# [Short task]
Copy out the rows below without any change, from the line containing "You are a GUI" down to the line containing "pos(286,328)", with both of those lines included.

:: Items ::

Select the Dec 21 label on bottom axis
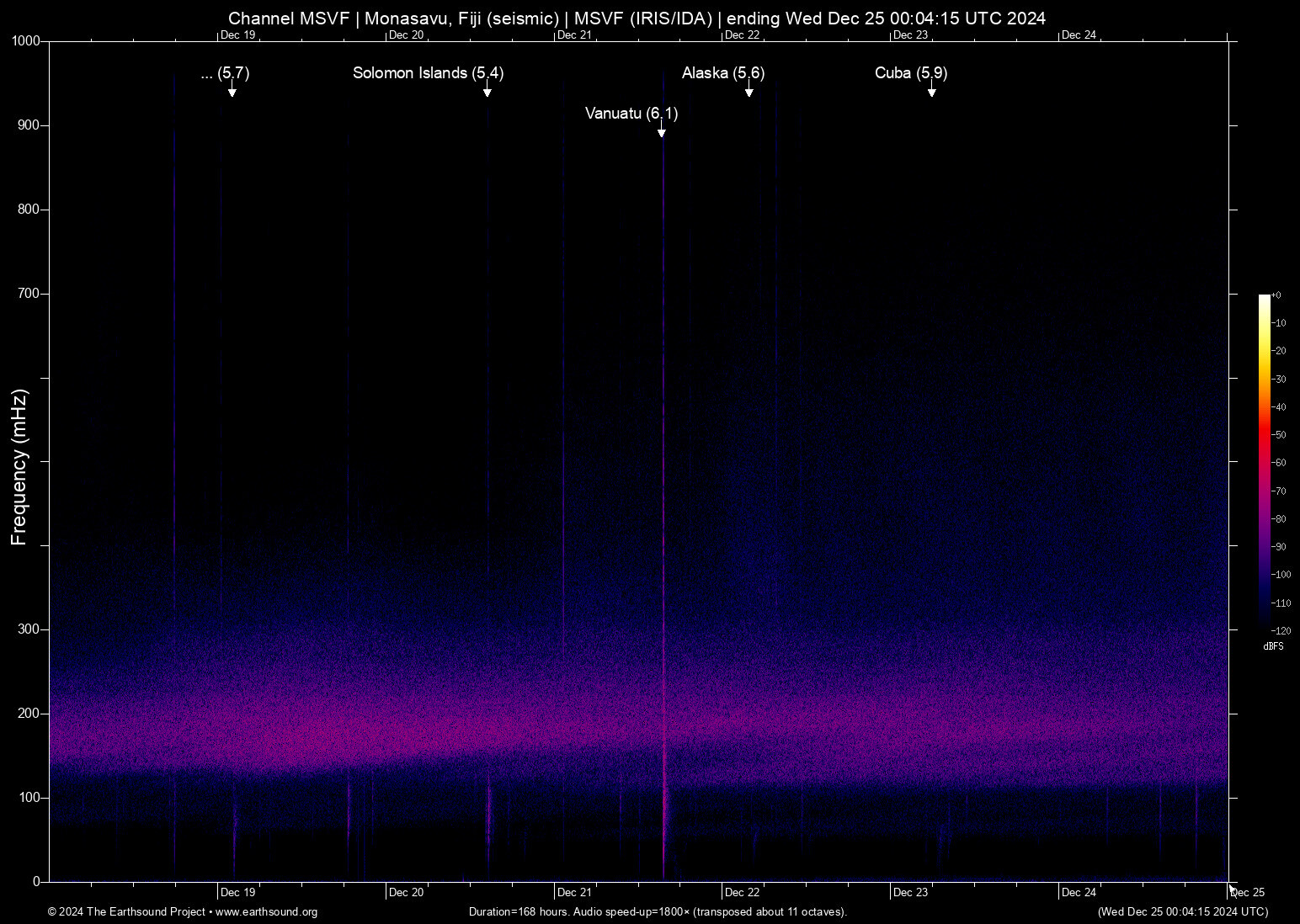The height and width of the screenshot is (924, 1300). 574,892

:::
:: Items ::

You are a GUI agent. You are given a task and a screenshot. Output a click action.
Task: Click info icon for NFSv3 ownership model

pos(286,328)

:::

# [Exercise result]
You are a GUI agent. You are given a task and a screenshot. Output a click action.
Task: Click info icon for NFSv3 ownership model

pos(286,328)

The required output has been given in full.